Through a series of fortunate coincidences I was able to get away with a free boat tour although that only became apparent at the end. Everybody joining me on the tour were staying at the hostel where I had booked the tour and had put into their tab so the boat captain at the dock did not ask anybody for their money. Neither did he at the end but that's a different story. The boat trip throughout the day was more thrilling, even a bit dangerous compared to the day prior. The wind was significantly stronger, creating high and agressive waves. The boat captain disregarded any risk and drove the boat onwards, faster and faster. Hitting each wave the boat would shoot upwards, hanging in the air for a gloriously chilling moment, then crashing down with a thud, knocking my torso up and down, my knees eroding against the hard back of the row in front of me. My neighbour to the left must have swallowed more water than the fish in the ocean, while just ahead of me, a woman with motion sickness, screamed vociferously every time the boat lifted its hull. All of this while sea birds flying over serenely, gliding over and then landing gently, in great contrast to us, a sorry bunch clinging in to the skin of a decrepit little boat. By the time we had got back everyone was relieved, even the boat captain who departing rapidly to drop some of the passengers to Rio Dulce, forgot to ask me for the boat fee.

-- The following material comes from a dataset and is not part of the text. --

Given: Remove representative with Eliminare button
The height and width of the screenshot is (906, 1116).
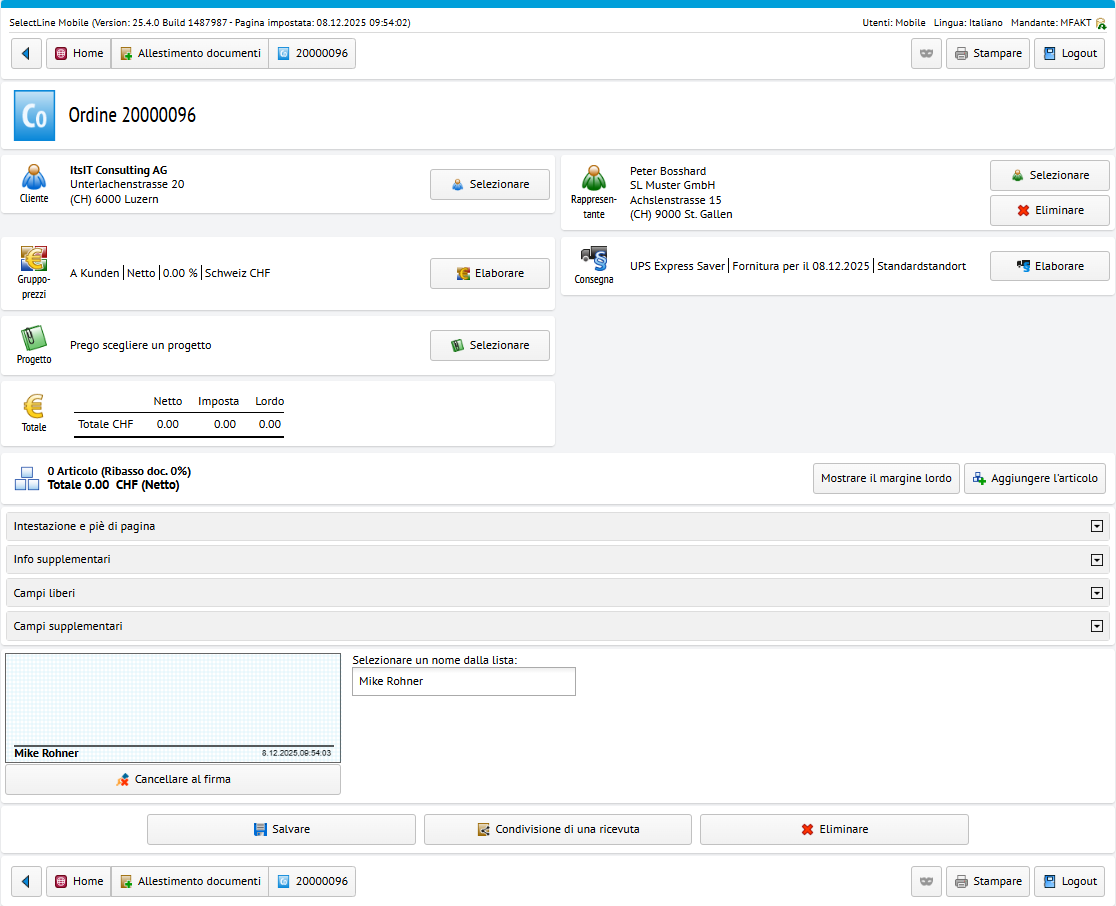Looking at the screenshot, I should click(1049, 211).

As for the tour attractions themselves, the waterfalls truly were exquisite. The site is owned by a local Garifuna, who also acts as a mayor of Livingston I was told. he fit the role, a big chubby gentleman, past his middle age but having lost none of his energy or his spright. His cabin and ticket office was simple yet full of memorabila, of his own life, of his passions, namely football pictures of his idols. Aparently few Russians visit these parts since he gasped in awe when I told what my nationality is. To be fair though, his property awed me much more. A river flowing through a series of interconnected pools and waterfalls in the middle of the jungle. This came with ledges for jumping of, which all the local kids did with particular gusto.

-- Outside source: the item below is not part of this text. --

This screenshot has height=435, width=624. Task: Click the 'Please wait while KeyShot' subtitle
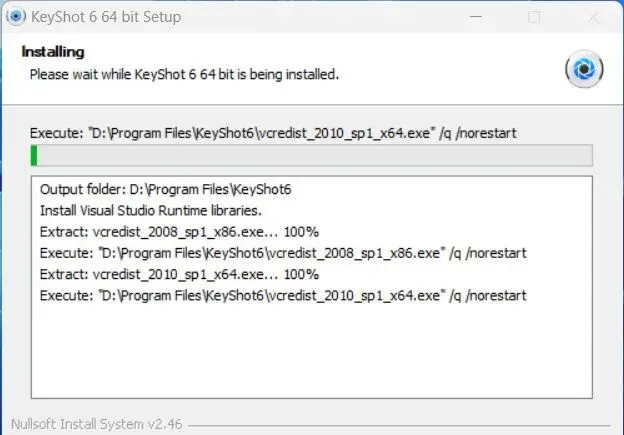pyautogui.click(x=184, y=74)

I myself preferred the beach even though its not the best I've been to, or even the best in Guatemala. But despite the ocassional piece of log, seaweed, lying on the beach, half of me washed by the gentle warm ocean, the other half getting tanned under the bright sun, felt incredibly liberating and relaxing. Something which iften a feature on my weekeed travels, perfect after 2 semetsers of a challenging and packed first university year.